Extracted text
This is not the only part of his force; three other groups of infantry are in the region, one of six hundred regulars of the RACC and three thousand native levies, one of one hundred regulars and militia and two thousand levies (under Major Alexander Gordon Laing), and a third of three hundred regulars and militia and six thousand levies.
The plan is for the four groups to converge and then engage the enemy with overwhelming force.
On the night of the 20th, still without having joined forces with the other three groups, MacCarthy's force had camped by a tributary of the Pra River.
The next day, at around 2pm, they encounter a large enemy force of around ten thousand men; believing that the Ashanti army contained several disaffected groups whose chiefs are willing to defect, MacCarthy instructs the band to play the God Save the King loudly.
The Ashanti respond by approaching closer, beating war drums, and his beliefs are swiftly dispelled.

Exercises
a) In the passage on MacCarthy's campaign against the Ashanti, do these statements agree with the text? For each, answer yes or no and quote the words that decide it. (i) Major Alexander Gordon Laing led the group of one hundred regulars and militia and two thousand levies. (ii) By the night of the 20th, MacCarthy's force had joined the other three groups. (iii) The enemy force MacCarthy met numbered around six thousand men.
b) Translate this sentence from the passage on MacCarthy's campaign against the Ashanti into Spanish: "The plan is for the four groups to converge and then engage the enemy with overwhelming force."
c) Resume the passage on MacCarthy's campaign against the Ashanti, starting after its last sentence.
The listing is not needed for this work.

Data listing

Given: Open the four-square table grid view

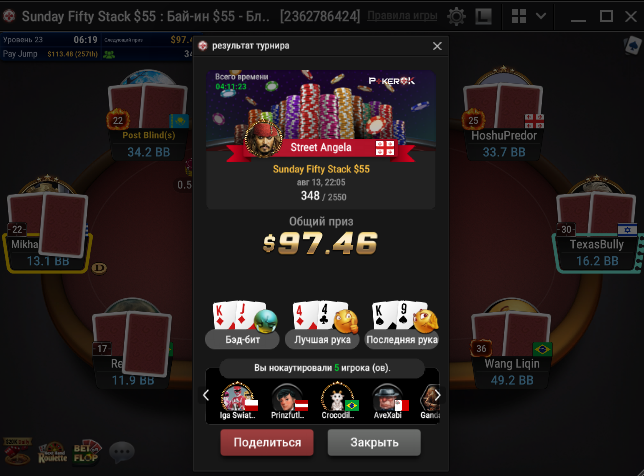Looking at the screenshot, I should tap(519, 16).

--

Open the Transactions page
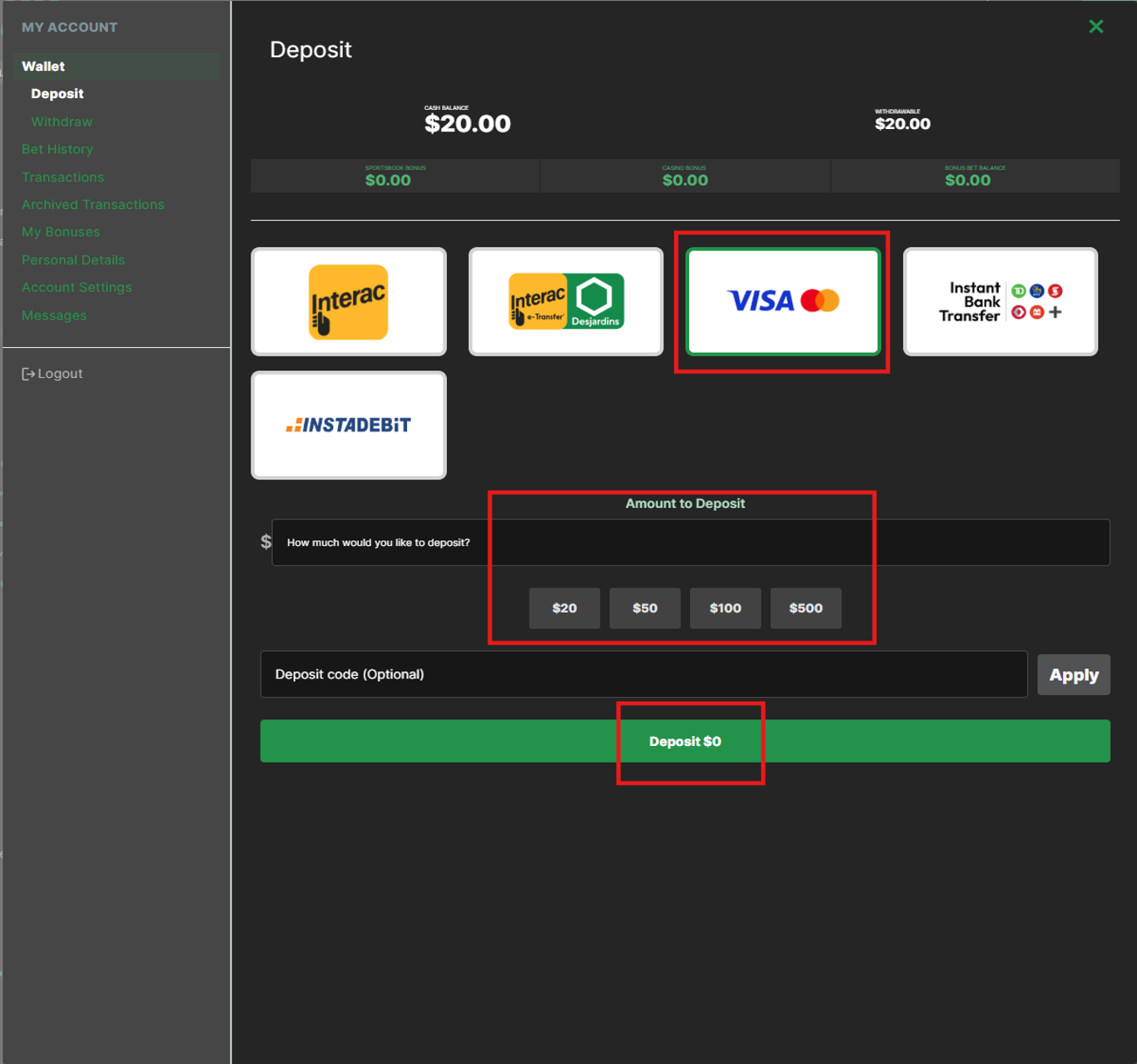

* * *

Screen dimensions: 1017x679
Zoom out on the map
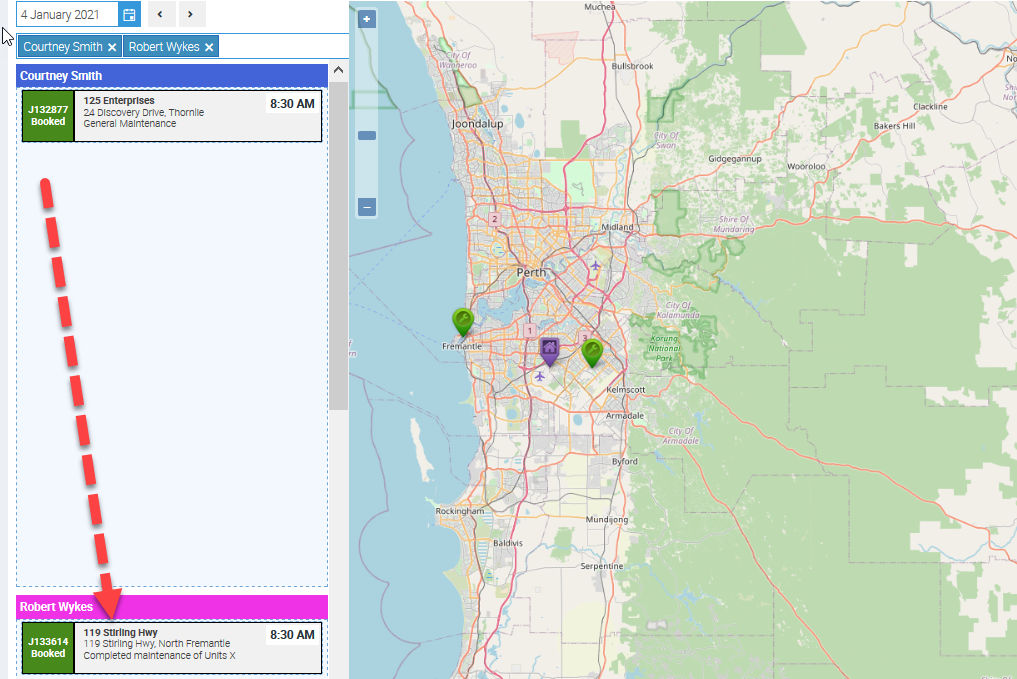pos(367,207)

Answers by task
a)
(i) Yes: "one of one hundred regulars and militia and two thousand levies (under Major Alexander Gordon Laing)"
(ii) No: "still without having joined forces with the other three groups"
(iii) No: "a large enemy force of around ten thousand men"

b) El plan es que los cuatro grupos converjan y luego se enfrenten al enemigo con una fuerza abrumadora.

c)
Fighting starts shortly thereafter; the two sides are separated by a sixty foot (eighteen meter)-wide stream, which the Ashanti attempt to cross by felling trees for bridges.
The British at first shoot the Ashanti who try to cross the exposed tree trunks.
However, the British forces are lightly supplied; the bearers bringing the supplies up in the rear, which include most of the gunpowder and ammunition, mostly flee after hearing the firing in the distance and encountering deserters straggling back.
Four cases of supplies arrive; the first is opened and the shot inside is distributed, but the other three are found to contain only macaroni.
As the British run out of ammunition, the Ashanti advance across the river.
Most of the Fante militia flee, and the British who stand and fight are overwhelmed in hand-to-hand combat.
MacCarthy, along with the ensign and his secretary, attempts to fall back; he is wounded by gunfire, however, and kills himself rather than be taken prisoner.
The Ashanti behead MacCarthy's body, then, out of respect for his courage, they cut out his heart and eat it.
MacCarthy's gold-rimmed skull will be later used as a drinking-cup by the Ashanti rulers.
Ensign Wetherell is killed while trying to defend MacCarthy's body, and Williams taken prisoner.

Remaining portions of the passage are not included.